- _Text block_
▬▬▬▬▬▬

How I Became Michelle Obama’s Chief of Staff

Photo credit: Official White House Photo by Lawrence Jackson
Photo credit: Official White House Photo by Lawrence Jackson

From Cosmopolitan

When Melissa Winter was growing up, she wasn’t exactly sure what went on in Washington, D.C. But after taking over her brother’s politics internship before her sophomore year of college, she got a crash course in how government works - and found she loved it. Decades later, she met Michelle Obama and the two hit it off. Winter became Michelle Obama’s first hire of her husband’s campaign, and Winter’s worked for her - on two campaigns, in the White House, and now - ever since.

Growing up in Chicago, and then in La Jolla, California, politics didn't enter into my thought process at all. I wasn't exceptional in any particular way. Academics were challenging for me. I had a lot of tutoring going on.

My brother was very interested in politics. He got accepted into an internship program in Washington, D.C., that my mother had to pay, like, $3,000 for. Two or three weeks before my brother was to head to Washington, he found out he got another job, and that job was going to pay him. My mother said to me, “I've already paid for this program. It's non-refundable. You're going to Washington.”

This was after my freshman year [at Skidmore College], in 1986. I was an art history major. I was not registered to vote. I couldn't have told you any of the fundamental differences between a Republican and a Democrat. The one thing I did know about Washington was that the drinking age was 18. So I thought, OK, there's something about this little adventure my family is throwing me into that will certainly turn out to be fun.

▬▬▬▬▬▬

- _Task set_
1/ Echo the Melissa Winter article from "From Cosmopolitan" to "tutoring going on.".
2/ In the Melissa Winter article, what did Winter major in at Skidmore College?
3/ Go on with the Melissa Winter article after its final sentence.

- _Data extracts_
▬▬▬▬▬▬

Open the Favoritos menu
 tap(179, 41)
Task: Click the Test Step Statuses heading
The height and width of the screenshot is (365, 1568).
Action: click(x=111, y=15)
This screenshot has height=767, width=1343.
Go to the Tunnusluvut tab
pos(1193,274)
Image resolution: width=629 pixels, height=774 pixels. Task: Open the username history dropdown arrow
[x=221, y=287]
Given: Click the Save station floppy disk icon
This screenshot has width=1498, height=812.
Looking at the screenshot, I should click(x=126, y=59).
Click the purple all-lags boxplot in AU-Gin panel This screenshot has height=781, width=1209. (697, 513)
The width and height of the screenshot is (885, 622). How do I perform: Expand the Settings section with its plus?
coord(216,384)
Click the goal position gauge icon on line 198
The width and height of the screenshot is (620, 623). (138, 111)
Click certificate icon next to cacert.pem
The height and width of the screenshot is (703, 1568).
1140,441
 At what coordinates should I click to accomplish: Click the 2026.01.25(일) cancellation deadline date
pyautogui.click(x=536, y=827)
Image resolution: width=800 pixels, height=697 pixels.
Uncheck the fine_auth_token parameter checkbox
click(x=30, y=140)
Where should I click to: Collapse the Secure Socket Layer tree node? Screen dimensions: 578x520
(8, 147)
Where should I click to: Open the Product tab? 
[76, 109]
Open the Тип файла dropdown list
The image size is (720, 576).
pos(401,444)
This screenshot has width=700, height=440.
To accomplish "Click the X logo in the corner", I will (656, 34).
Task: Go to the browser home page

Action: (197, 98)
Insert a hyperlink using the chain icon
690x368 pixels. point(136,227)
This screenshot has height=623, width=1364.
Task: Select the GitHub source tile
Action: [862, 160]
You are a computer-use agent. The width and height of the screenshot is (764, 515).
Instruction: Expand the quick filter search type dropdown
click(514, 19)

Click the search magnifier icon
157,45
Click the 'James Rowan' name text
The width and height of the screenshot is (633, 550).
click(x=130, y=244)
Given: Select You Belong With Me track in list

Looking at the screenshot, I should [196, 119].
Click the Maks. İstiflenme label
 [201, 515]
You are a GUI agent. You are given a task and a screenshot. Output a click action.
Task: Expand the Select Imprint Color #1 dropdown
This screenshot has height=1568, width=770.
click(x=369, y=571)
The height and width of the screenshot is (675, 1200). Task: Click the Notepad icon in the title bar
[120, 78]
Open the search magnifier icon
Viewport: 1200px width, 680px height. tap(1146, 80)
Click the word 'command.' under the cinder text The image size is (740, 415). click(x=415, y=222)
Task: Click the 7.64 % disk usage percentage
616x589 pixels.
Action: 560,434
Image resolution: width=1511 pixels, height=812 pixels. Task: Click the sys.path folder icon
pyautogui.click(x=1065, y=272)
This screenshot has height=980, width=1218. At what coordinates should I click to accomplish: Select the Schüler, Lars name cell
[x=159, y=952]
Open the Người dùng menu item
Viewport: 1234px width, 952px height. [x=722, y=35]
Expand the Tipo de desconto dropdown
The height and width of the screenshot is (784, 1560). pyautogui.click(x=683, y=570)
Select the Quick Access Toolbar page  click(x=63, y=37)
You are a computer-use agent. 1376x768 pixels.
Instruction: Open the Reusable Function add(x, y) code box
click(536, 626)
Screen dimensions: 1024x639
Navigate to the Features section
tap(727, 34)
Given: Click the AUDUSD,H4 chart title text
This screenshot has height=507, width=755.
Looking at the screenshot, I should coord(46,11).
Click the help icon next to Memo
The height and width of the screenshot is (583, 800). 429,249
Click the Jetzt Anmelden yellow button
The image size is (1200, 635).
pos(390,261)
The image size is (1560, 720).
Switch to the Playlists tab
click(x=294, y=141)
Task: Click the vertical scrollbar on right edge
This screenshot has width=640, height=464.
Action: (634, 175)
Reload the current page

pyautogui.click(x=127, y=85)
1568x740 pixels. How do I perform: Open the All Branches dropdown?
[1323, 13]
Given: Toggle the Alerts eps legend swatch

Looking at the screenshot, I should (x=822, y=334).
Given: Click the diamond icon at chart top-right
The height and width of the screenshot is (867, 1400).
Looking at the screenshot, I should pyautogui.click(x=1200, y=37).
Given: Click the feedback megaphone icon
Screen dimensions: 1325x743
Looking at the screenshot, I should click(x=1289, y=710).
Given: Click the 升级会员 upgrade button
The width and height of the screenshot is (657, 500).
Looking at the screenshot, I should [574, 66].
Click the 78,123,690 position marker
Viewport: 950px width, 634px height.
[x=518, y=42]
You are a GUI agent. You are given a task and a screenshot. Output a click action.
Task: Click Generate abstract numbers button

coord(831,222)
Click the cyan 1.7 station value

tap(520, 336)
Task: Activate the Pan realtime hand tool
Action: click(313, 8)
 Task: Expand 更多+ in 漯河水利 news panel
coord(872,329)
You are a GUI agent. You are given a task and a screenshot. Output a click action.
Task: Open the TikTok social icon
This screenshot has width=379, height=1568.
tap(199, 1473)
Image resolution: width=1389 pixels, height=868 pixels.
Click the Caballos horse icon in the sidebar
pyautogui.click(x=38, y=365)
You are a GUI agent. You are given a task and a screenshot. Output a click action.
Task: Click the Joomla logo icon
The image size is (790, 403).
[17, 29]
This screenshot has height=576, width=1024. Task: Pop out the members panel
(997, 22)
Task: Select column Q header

▬▬▬▬▬▬

- _Results of the tasks_
1/
From Cosmopolitan

When Melissa Winter was growing up, she wasn’t exactly sure what went on in Washington, D.C. But after taking over her brother’s politics internship before her sophomore year of college, she got a crash course in how government works - and found she loved it. Decades later, she met Michelle Obama and the two hit it off. Winter became Michelle Obama’s first hire of her husband’s campaign, and Winter’s worked for her - on two campaigns, in the White House, and now - ever since.

Growing up in Chicago, and then in La Jolla, California, politics didn't enter into my thought process at all. I wasn't exceptional in any particular way. Academics were challenging for me. I had a lot of tutoring going on.

2/ Art history.

3/
Photo credit: Michael Smith
Photo credit: Michael Smith


[Through the program,] I interned with a Texas congressman, John Bryant. I loved that job. You have 435 members of Congress but each individual office is its own little microcosm. They each have their own sort of chief of staff, their own little hierarchy. It's very orderly. Each one is supposed to do sort of the best they can for [their constituents]. It resonated with me that you go to work every day and do the best you can for this particular group of people, and you go home and meet with them, and you invite them to Washington. I thoroughly enjoyed being a part of that. The next year, I wrote the office and said, “I want to come back, I want to be your intern coordinator. I would love it if you would pay me to work there for the summer.” And they did.

I moved to D.C. the day after I graduated college, in the summer of ‘89. There was a job placement office where you had to take a typing test. [I got hired] to work in [California Rep.] Norman Mineta’s office. I started out as a receptionist, and I made $14,400 a year. You have to make choices every week: “Am I going to pick up my dry cleaning or am I going to get gas in my car?” I was very lucky I had a mom who was very generous and picked up my health insurance the first few years.

Today, I think a lot of young people would say, “I'm not starting out as a receptionist.” But it was a great way for me to start out. I got promoted within my office from there and I ended up spending seven years with the congressman.

I never found the work hard because I found it fascinating. I loved watching Congress. It wasn't so much the policy side of it. It was the people side of it, the public service side. Norman Mineta, or my future boss, Joe Lieberman, really did help people. They helped veterans who had lost their Purple Heart get it back. They did real things that really affected people's lives.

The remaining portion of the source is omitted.